**Exercise goal**
Copy each line below as it stands, but skip any picture it contains.
━━━━━ Dataset content ━━━━━
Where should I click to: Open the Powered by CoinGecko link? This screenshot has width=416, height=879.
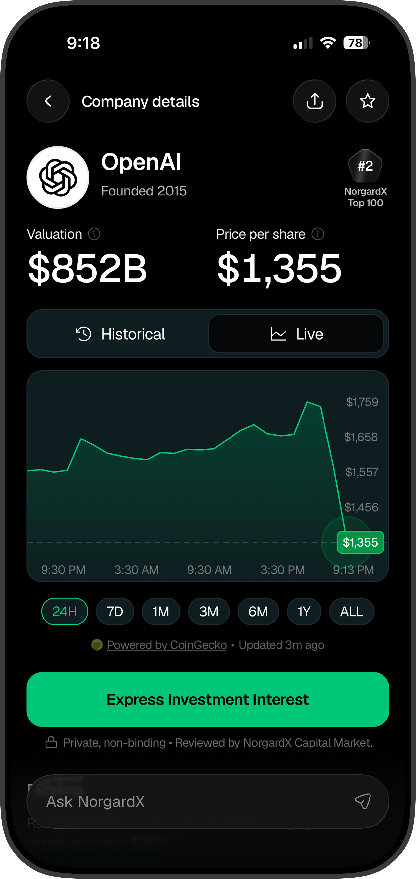pyautogui.click(x=167, y=645)
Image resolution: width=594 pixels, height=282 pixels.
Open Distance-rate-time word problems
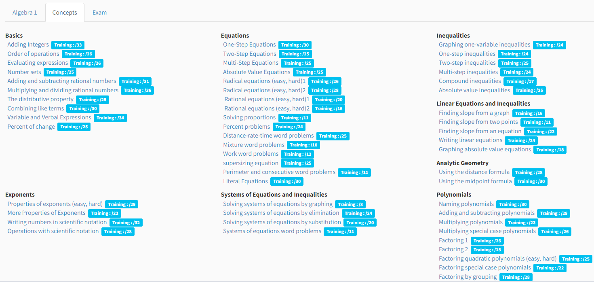click(x=268, y=136)
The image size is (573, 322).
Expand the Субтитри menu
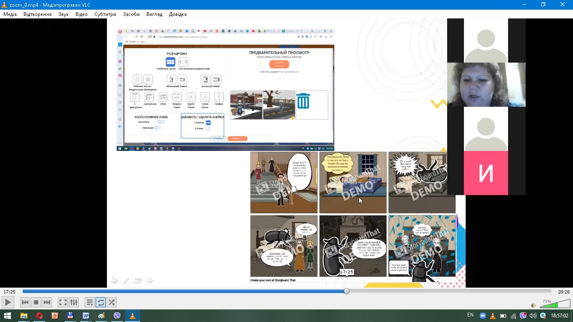click(x=105, y=14)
━━━━━
**Output for this task**
Where should I click to: Open the Powered by CoinGecko link? This screenshot has width=416, height=879.
pyautogui.click(x=167, y=645)
Image resolution: width=594 pixels, height=282 pixels.
Open Distance-rate-time word problems
click(x=268, y=136)
The image size is (573, 322).
Expand the Субтитри menu
click(x=105, y=14)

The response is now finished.